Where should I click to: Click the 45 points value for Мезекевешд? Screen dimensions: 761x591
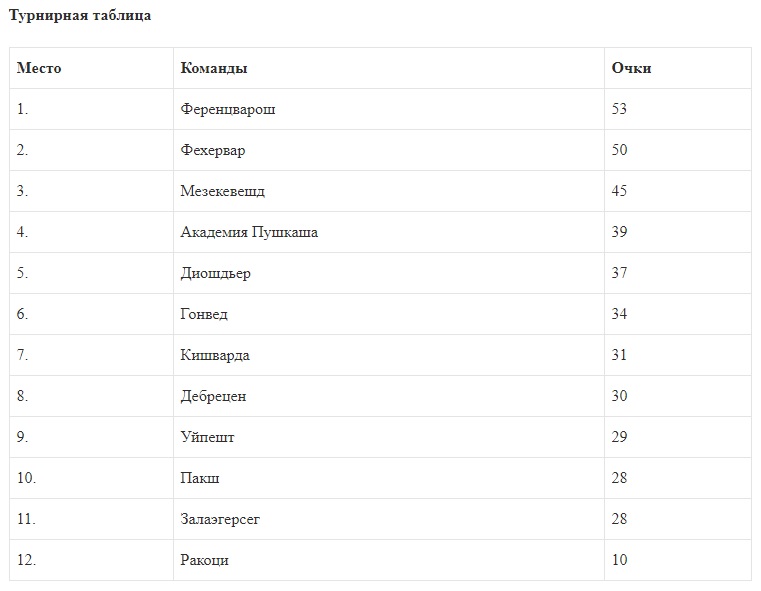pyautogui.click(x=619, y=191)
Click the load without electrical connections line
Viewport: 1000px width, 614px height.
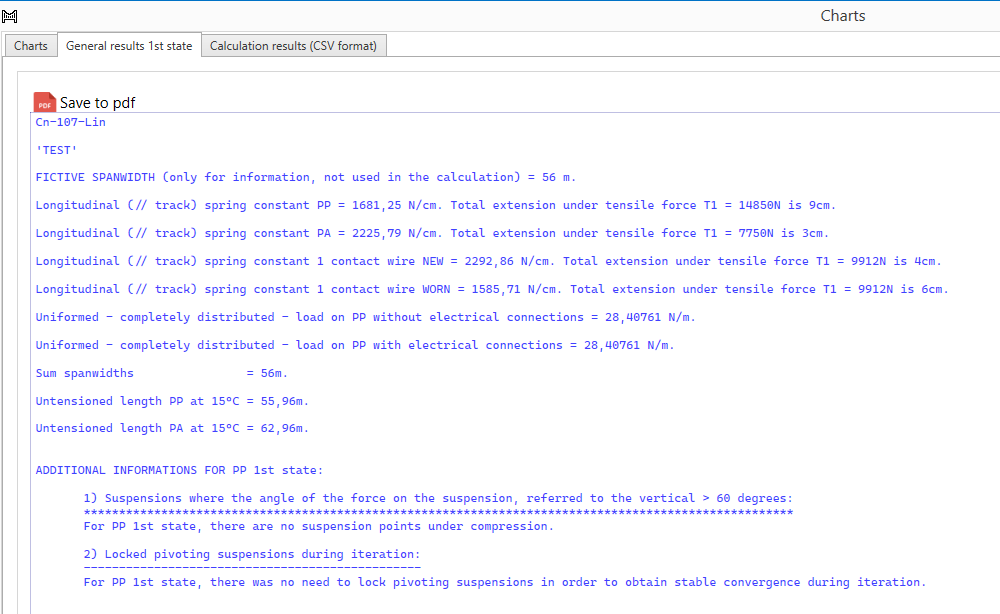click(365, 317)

* Aim *
Please convert the material above into a JSON list of strings, one string per line, with blank lines skipped and the pictures left out.

* Output below *
[
  "Where should I click to: Click the 45 points value for Мезекевешд? Screen dimensions: 761x591",
  "pyautogui.click(x=619, y=191)",
  "Click the load without electrical connections line",
  "Viewport: 1000px width, 614px height.",
  "click(365, 317)"
]